Dissenting report: Labor committee members

Dissenting report: Labor committee members

1.1        This inquiry was established to examine the impairment of customer loans as a matter of public interest. At the completion of this year-long inquiry and many hours of discussion with loan providers and banks, the committee was not able to obtain a satisfactory explanation for the spike in impaired commercial loans in the years following the Global Financial Crisis (GFC). Throughout the inquiry, loan providers consistently maintained that: they always acted in the best interests of the customer; the number of impairments was insignificant in relation to the volume of their business; and the process they initiated to recover funds was only started after the customer failed to meet their obligations. In stark contrast, many submissions suggested that bank behaviour appeared to be unusually aggressive in shutting down commercial loans. Some evidence suggested that the practices adopted by banks to handle impaired loans made it particularly difficult for loan customers to seek alternative financing and retain their businesses as a result of loan impairment.

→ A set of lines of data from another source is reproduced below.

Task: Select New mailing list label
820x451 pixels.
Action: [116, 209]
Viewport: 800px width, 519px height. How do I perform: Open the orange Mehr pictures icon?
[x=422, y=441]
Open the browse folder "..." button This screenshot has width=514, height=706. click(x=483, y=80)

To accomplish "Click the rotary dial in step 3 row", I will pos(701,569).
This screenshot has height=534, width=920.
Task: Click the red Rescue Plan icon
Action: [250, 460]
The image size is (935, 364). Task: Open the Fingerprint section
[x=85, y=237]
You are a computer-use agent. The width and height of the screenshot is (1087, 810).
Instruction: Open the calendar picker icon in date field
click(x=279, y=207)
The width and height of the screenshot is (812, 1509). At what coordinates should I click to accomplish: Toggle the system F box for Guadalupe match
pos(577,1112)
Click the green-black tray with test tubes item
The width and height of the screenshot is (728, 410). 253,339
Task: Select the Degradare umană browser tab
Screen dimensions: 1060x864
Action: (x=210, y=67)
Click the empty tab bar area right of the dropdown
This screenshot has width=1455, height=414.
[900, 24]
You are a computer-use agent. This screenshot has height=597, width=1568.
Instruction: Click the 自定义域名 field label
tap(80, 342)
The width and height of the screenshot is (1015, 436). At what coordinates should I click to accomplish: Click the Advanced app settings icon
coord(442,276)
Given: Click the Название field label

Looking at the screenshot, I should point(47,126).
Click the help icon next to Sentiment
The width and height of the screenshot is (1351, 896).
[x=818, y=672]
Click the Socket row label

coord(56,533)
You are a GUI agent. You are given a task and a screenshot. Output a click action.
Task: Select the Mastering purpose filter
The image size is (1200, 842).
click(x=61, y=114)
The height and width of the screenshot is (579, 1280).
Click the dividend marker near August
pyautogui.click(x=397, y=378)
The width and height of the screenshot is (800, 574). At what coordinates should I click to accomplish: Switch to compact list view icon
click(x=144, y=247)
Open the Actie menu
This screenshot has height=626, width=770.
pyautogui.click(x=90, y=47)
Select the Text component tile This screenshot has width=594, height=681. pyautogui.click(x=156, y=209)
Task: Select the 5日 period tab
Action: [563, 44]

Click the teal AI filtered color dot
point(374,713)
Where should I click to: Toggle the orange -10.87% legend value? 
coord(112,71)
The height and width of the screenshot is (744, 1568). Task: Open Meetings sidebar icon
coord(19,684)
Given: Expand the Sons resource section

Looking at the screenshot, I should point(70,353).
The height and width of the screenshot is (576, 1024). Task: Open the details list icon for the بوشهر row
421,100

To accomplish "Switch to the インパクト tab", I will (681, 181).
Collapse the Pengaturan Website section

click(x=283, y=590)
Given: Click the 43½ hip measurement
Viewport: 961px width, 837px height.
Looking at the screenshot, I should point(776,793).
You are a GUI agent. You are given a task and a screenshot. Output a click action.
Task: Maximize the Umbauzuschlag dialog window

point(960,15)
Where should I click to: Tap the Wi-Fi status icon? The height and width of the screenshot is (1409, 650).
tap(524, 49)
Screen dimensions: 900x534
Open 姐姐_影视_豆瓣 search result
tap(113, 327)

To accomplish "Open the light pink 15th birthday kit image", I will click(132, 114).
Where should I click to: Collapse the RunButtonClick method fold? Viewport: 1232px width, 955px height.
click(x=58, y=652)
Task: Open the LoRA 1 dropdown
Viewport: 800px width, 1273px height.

1.2        Labor members of the committee believe that the causes of increased impairment of loans in the post-GFC period remain unclear. There are a number of complex factors, including increased pressure on financial institutions during their transition to a dramatically changed financial and economic environment post-GFC.   The changed economic environment may have led to greater pressure on banks to generate higher return on equity, which could have been at the expense of consumer outcomes.

1.3        Labor members of the committee concur with most of the findings of the committee’s majority report and its recommendations.

1.4        We agree with the finding that there has been a persistent pattern of abuse arising from the asymmetry of power in the relationship between lender and borrower. However, we do not agree that the evidence received in this inquiry is sufficient to conclude that there was no widespread or systemic illegal or unethical behaviour by banks.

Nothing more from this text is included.